Twenty years ago today I “celebrated” my 42nd trip around the sun. Why the scare quotes? There are two reasons, really. The first is simple history. My birthdays have never been all that – ever. Where I once had expectations for actual celebration, I no longer do and, ironically enough, I prefer it that way. I have come to see these things as more pomp than circumstance, more superficial than real. The same can be said of most socially created days of recognition, but this day 20 years ago was particularly bad. This day twenty years ago warrants the ”scare” in the scare quotes.
I don’t remember it in any specifics, but I do remember that part of my life – and there really weren’t any good days. Beyond being alive and not incarcerated, life pretty much sucked. I was at the end of a five-year downward spiral that began 25-30 years earlier. The end of the end had already come and gone; I was at the beginning of the beginning – again. I went from a near-death, self-inflicted wreck in 2000, to incarceration in 2002, to a six-month in-patient addiction recovery program in March of 2003 to getting my shit together and going back to school in the fall of 2003 to relapsing at the end of 2003 to violating probation and picking up a new charge in April of 2004 to two more incarcerations in the fall of 2004, finally getting released some time in late September or early October with about 60 days sober (or clean, if that matters to you). That’s a really long sentence and it reflects how long that last year and a half felt – the world’s slowest roller coaster.
By this time in 2004, with about four months sober, it was worse than it was the first time. I was, this time, on my own. I did not have the structure or the community of a “recovery home.” I did not have the faith or trust of my family. I did not have a job, and I felt as though I flushed what was a shitload of promise in going back to school right down the toilette. I was miserable, but I knew that if I gave probation one dirty test, I could multiply that misery exponentially – the next step was not jail again, it was state prison. And here it was, my fucking birthday. Yet another shitty one.

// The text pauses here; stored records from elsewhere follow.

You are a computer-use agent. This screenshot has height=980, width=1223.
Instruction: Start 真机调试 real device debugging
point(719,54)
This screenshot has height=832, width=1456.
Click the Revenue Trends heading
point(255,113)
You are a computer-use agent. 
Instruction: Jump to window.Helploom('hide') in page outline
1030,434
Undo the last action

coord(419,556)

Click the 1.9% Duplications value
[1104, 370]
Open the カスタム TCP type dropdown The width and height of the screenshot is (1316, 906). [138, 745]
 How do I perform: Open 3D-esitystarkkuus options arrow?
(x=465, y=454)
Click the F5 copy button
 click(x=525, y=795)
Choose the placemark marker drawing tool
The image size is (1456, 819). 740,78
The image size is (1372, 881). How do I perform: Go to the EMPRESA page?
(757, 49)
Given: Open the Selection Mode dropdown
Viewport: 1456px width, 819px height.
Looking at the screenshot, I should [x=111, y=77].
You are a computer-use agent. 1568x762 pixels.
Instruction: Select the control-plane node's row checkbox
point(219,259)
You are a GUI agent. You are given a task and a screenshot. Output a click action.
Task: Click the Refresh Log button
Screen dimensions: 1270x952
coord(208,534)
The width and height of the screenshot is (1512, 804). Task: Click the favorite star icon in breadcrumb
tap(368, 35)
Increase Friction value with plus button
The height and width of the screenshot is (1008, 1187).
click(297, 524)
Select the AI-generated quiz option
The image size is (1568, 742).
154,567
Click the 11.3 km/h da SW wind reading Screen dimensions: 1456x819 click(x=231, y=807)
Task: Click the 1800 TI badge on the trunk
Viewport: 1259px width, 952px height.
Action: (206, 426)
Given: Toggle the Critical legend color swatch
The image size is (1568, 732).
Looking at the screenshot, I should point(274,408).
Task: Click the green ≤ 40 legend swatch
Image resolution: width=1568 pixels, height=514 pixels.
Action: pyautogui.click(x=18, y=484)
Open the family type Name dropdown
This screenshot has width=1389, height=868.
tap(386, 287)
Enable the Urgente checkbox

I almost said “Fuck this!” on Thanksgiving (another socially constructed superficial celebration) just a couple of weeks prior. I would again on New Years eve. But I managed to stay sober and stay out of prison, and, with the help of a school counselor, I found a path back into school. In January 2005 I went back with a plan to transfer to California State University, Sacramento in the fall. Things started to get better. I started to succeed. I was getting good grades again. I was enjoying the fruits of my labor, and those fruits were not monetary. One day, I realized that it had been some time, several days at least, that I was not angry. It hit me like a bolt of lightning. I spent most of every day for I could not remember how long being pissed off about everything. Being angry all the time is fucking exhausting.
What I was experiencing was a taste of freedom. It was not a permanent state, but it did grow. The days, weeks and months went by. Birthdays came and went. Some were better than others, one (my 48th), in particular, was actually kind of cool, but mostly they were just another day. Today, my 62nd, is that – just another day. It has been 20 years since I literally started my life over again, since I literally rose from the ashes. I didn’t do it alone, I had a lot of help along the way from friends, family and two different 12-step fellowships, but the simple truth – for all of us phoenix’s – is that without the effort we put into our own lives, our own resurrections, it will not happen.
At 42 years-old, there was no light; I moved forward anyway – on faith, because there was nothing for me in the rearview but more bad. I could not, in a million years, have predicted where my life would take me. While I do, sincerely, appreciate the well-wishes that inevitably come to me on this day every year, I don’t need a bunch of minions celebrating the day of my birth – I celebrate life every.single.fucking.day.